The Role of ETFs in 401k Plans

While there has been some adoption of ETFs in 401k plans, mutual funds still dominate this space. David Box explained that ETFs have historically faced barriers in retirement plans, primarily 401ks, because the key benefit of intraday tradability is less relevant. Most individuals in 401ks do not actively trade daily; instead, their investments come from regular distributions and income from paychecks (weekly, bi-weekly, or monthly). However, a growing trend in 401k plans, mirroring the broader ETF market, is the increased use of index products and low-cost products. This indicates that investors are increasingly allocating their 401ks in a similar fashion to their taxable accounts outside of retirement plans, where ETFs are commonly used.

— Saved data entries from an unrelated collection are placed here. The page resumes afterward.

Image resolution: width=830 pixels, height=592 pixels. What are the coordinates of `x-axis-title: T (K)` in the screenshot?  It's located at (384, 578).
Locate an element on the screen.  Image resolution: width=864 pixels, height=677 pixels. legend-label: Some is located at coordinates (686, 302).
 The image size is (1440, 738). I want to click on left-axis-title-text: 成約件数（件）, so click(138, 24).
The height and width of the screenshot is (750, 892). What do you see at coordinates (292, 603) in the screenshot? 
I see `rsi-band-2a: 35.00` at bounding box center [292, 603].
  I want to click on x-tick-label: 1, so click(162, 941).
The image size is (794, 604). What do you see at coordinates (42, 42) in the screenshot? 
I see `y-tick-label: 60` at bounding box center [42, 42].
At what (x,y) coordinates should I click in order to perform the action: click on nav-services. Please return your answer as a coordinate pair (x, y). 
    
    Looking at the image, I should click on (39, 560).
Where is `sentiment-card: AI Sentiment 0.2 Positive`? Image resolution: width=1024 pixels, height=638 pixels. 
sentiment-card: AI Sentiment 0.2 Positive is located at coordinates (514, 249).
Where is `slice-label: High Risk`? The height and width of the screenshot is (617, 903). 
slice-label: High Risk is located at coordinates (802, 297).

ETFs for Alternative Investments

Approximately 25% of surveyed ETF investors are utilizing ETFs for alternative investments (alts). While the conversation in 2025 often revolved around traditional, lower-liquidity alternatives like private credit and private equity, the study's findings highlight a broader scope. The top alternatives investors are looking at include:

  • Commodities: Such as gold and silver, which can provide diversification benefits and potentially outsized returns in certain market conditions.
  • Real Estate: Another traditional alternative offering diversification.

The younger, millennial investor demographic is also showing increasing affinity for newer asset classes like cryptocurrencies for their perceived diversification benefits.

Regarding potential pitfalls, David Box cautioned that when considering ETFs that offer access to alternatives like private equity or private credit, it is crucial to ensure that the underlying securities have sufficient liquidity. This is vital to prevent the tradability of the ETF from being diminished, thereby preserving the core benefit ETFs offer investors. The question of liquidity for these products remains a key challenge for the coming years.

Conclusion

The ETF market is experiencing unprecedented growth, driven by significant inflows, investor enthusiasm, and key factors like accessibility, cost-efficiency, and increased market education, particularly among millennials. While ETFs face unique considerations in 401k plans due to their trading characteristics, the broader trend towards low-cost, indexed products is evident. The expanding use of ETFs for alternative investments, ranging from traditional commodities and real estate to newer asset classes like cryptocurrencies, underscores their versatility. However, ensuring adequate liquidity for underlying assets in alternative-focused ETFs remains a critical challenge to maintain their core tradability benefit.